None of that is new.
What separates professional agents from struggling agents is not whether they ever experience a chargeback. It is how they prepare for it, how they communicate through it, and whether they keep their activity strong enough that one chargeback does not become a crisis.
The dangerous moment for an agent is not just when debt appears.
The dangerous moment is when debt appears and production has slowed down at the same time.
A chargeback during an active month is frustrating, but it can usually be managed. A chargeback during a slow month feels much heavier. A few chargebacks during a period of little or no new production can quickly become overwhelming. That is when agents begin to feel pressure, avoid conversations, ignore messages, and hope the problem somehow works itself out.
But debt does not get smaller because we avoid it.
It usually gets louder.

The Sale Is Not Finished When the Application Is Submitted
- One of the biggest mistakes newer agents make is believing the sale ends when the application is written.
It does not.
The application may be complete. The policy may be submitted. The client may have said yes. But the policy still has to be issued, delivered, understood, paid for, and kept in force.
That matters because many policies do not draft the same day they are written. In some cases, the initial draft may happen days or even weeks later. During that time, the client can forget the draft date, question the decision, spend the money elsewhere, change bank accounts, or simply lose the emotional connection to why they bought the coverage in the first place.
If the agent disappears after the application is submitted, the client is left on their own during one of the most important parts of the process.
That is where conservation begins.
Conservation is not just what happens after a policy is in danger of lapsing. Conservation starts before the first premium ever drafts.

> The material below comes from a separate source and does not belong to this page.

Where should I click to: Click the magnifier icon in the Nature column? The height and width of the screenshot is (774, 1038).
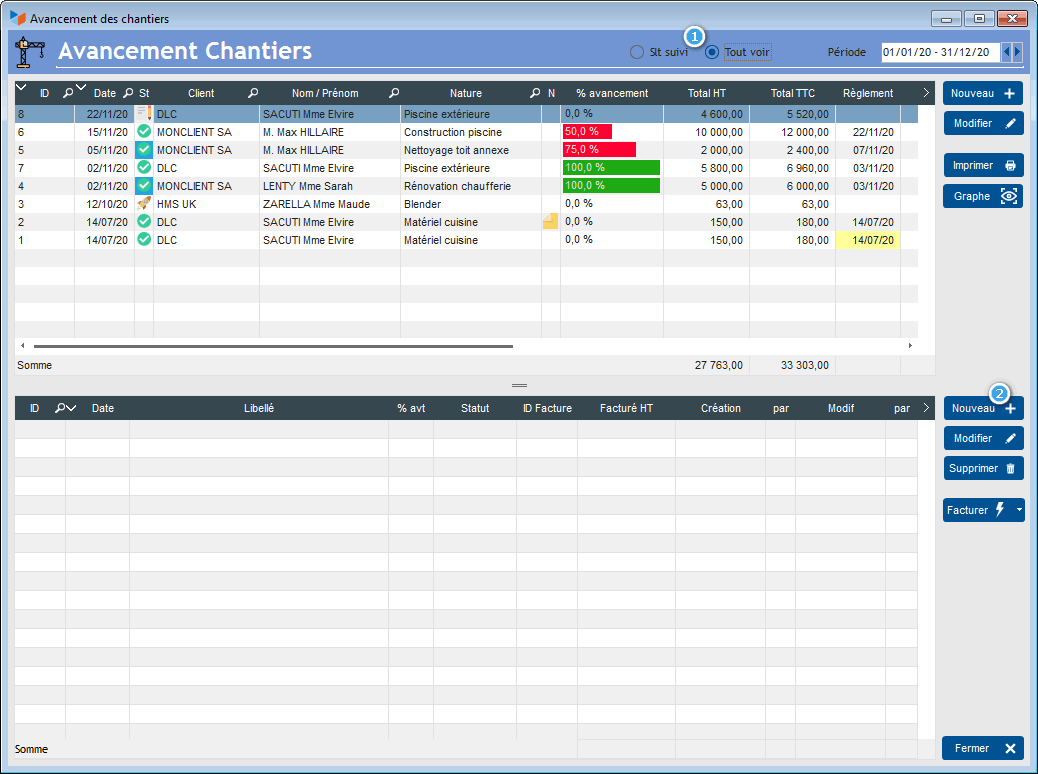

A professional agent reminds the client of the draft date. They confirm the amount. They make sure the client understands the carrier name that may appear on the bank statement. They remind the client why the coverage was put in place. They make it clear that if anything changes, the client should call before the draft is missed.
That kind of communication may feel simple, but it can prevent problems before they start.

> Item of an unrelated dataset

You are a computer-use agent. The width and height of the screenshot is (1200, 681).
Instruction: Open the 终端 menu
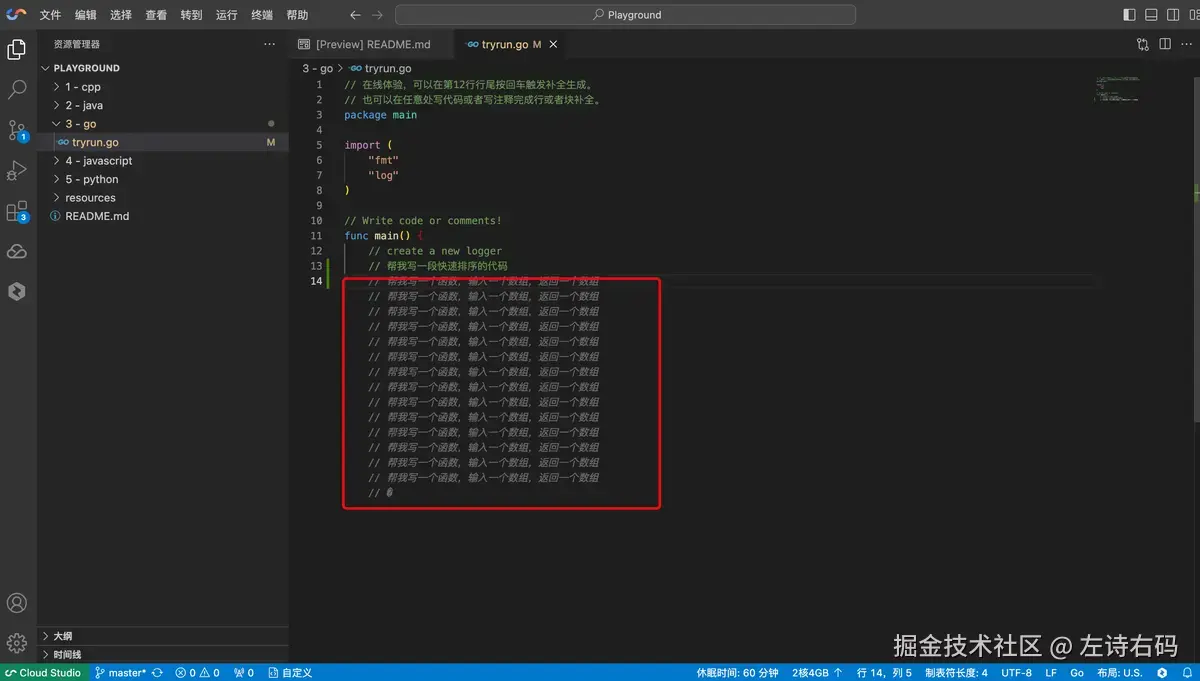(x=262, y=15)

Missed Drafts Require Immediate Communication
A missed draft is not the time to disappear.
It is the time to act quickly, professionally, and calmly.
Sometimes a missed payment is just a timing issue. Sometimes the client forgot. Sometimes there was a banking issue. Sometimes the client needs help adjusting the draft date. Sometimes there is a deeper concern that needs to be addressed.
But the longer an agent waits, the harder the conversation becomes.
The first contact after a missed draft should not sound accusatory. It should not make the client feel embarrassed. It should sound like service.
Something as simple as this can make a difference:
“Mrs. Johnson, I received a notice that your premium did not go through. I wanted to reach out quickly because sometimes this is just a timing issue or bank issue. This coverage is important, and I want to help you keep it active if that is still your goal.”
That kind of message does three important things.
It lets the client know the agent is paying attention.
It keeps the conversation focused on the value of the coverage.
And it gives the client a path to fix the issue before the policy is lost.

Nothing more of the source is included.